▶ _Given information_
- - - - -
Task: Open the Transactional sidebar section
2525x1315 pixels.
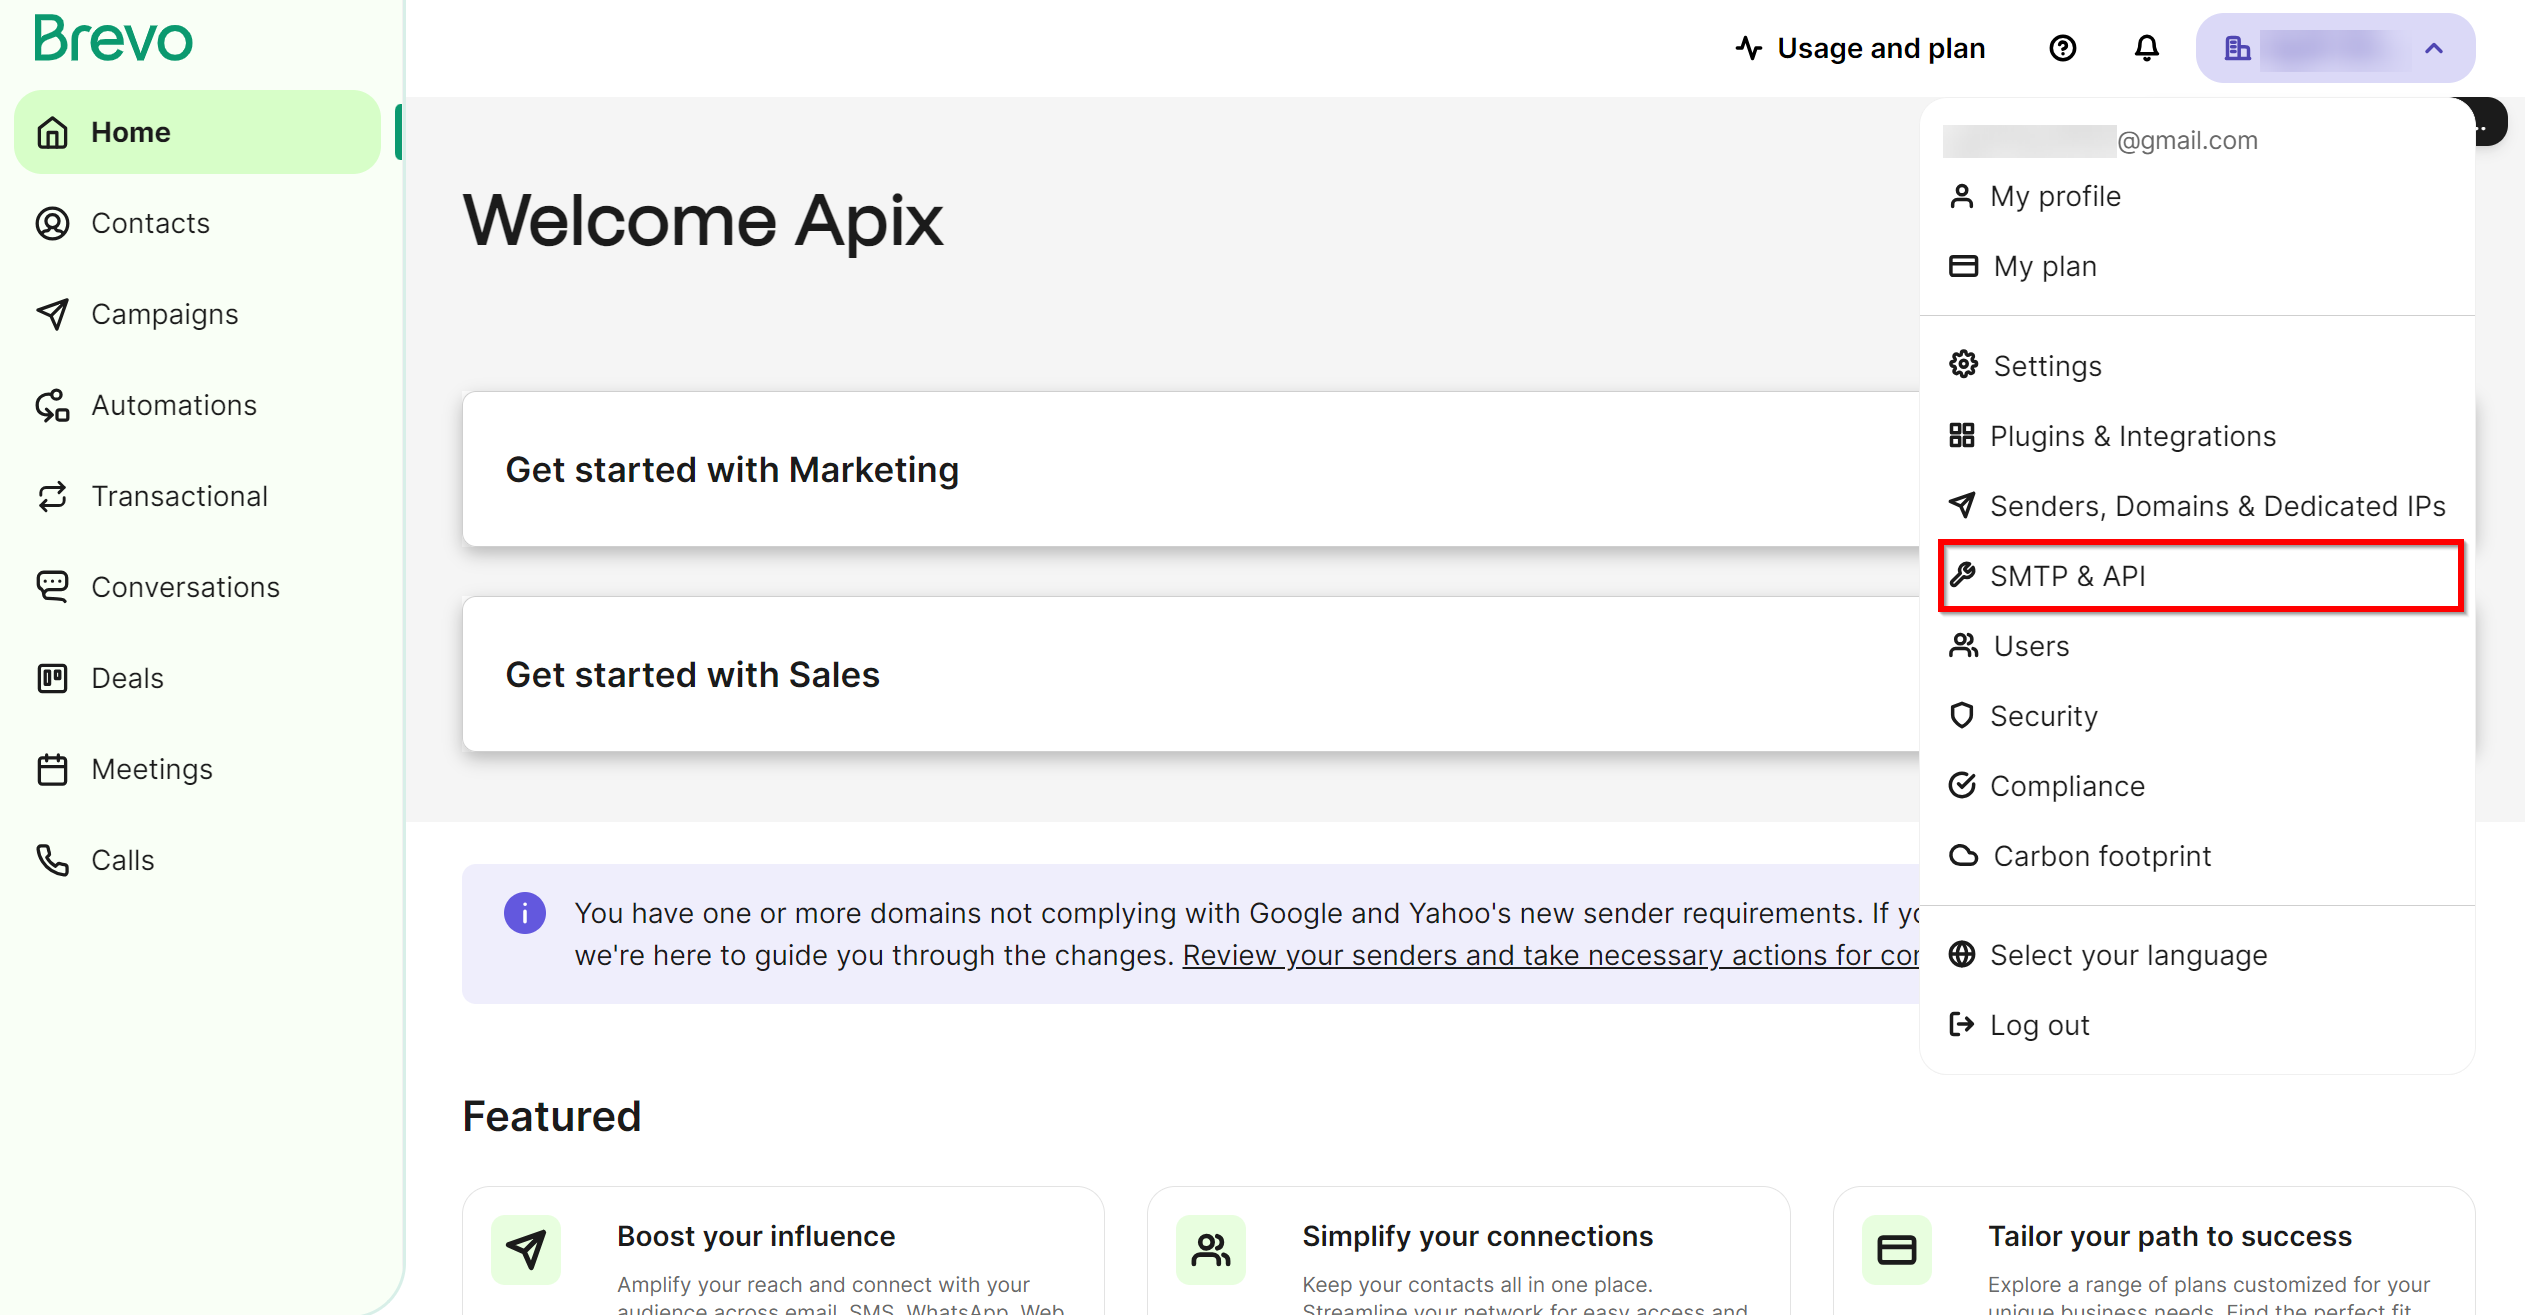Action: pyautogui.click(x=180, y=495)
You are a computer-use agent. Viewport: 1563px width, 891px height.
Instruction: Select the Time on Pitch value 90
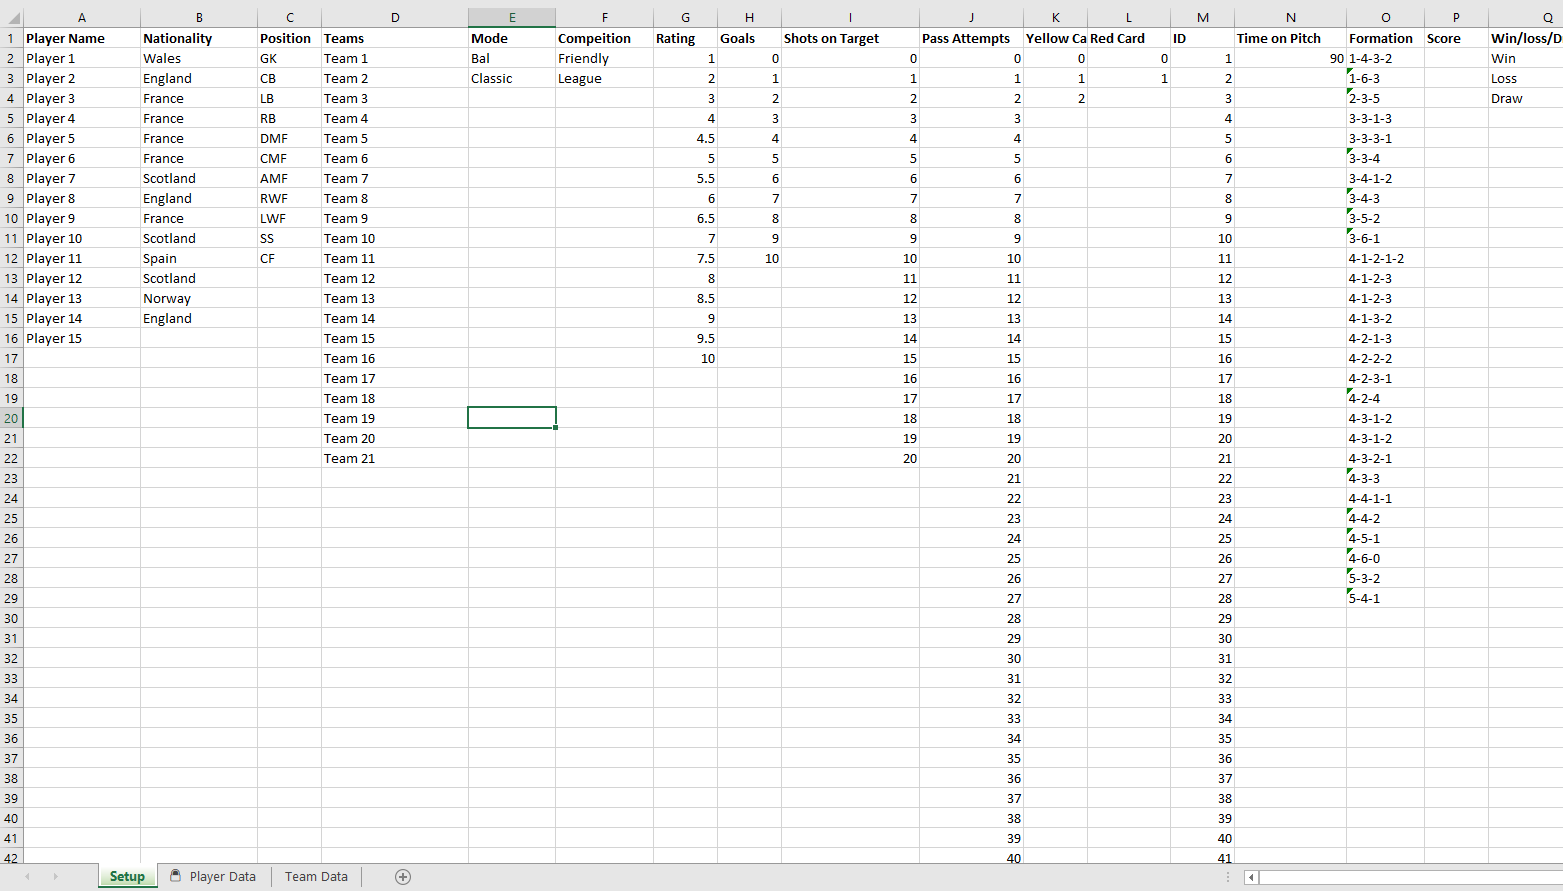pyautogui.click(x=1290, y=58)
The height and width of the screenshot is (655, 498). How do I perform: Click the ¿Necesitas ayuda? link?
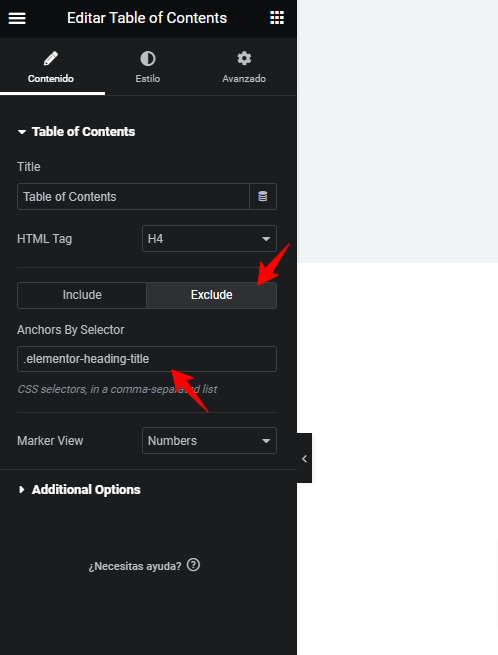click(135, 566)
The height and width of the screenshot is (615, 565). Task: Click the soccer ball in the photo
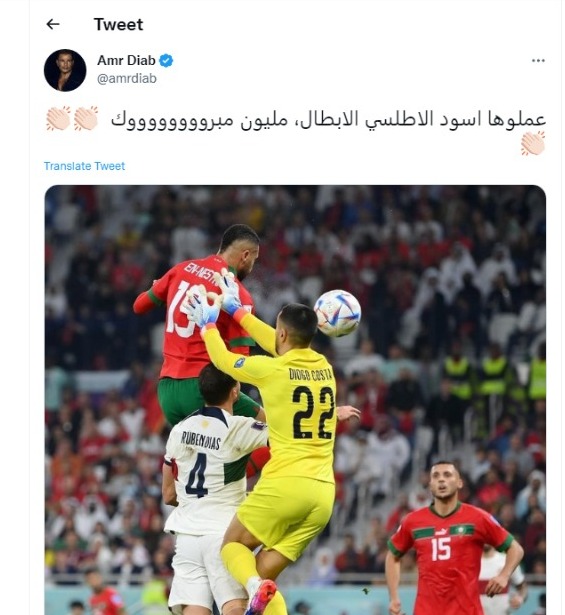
- - - - -
▶ _Exercise_
Some lines in the material contain "Task". Show all of them.

▶ _Solution for this problem_
Task: Open the Transactional sidebar section
The height and width of the screenshot is (615, 565). Task: Click the soccer ball in the photo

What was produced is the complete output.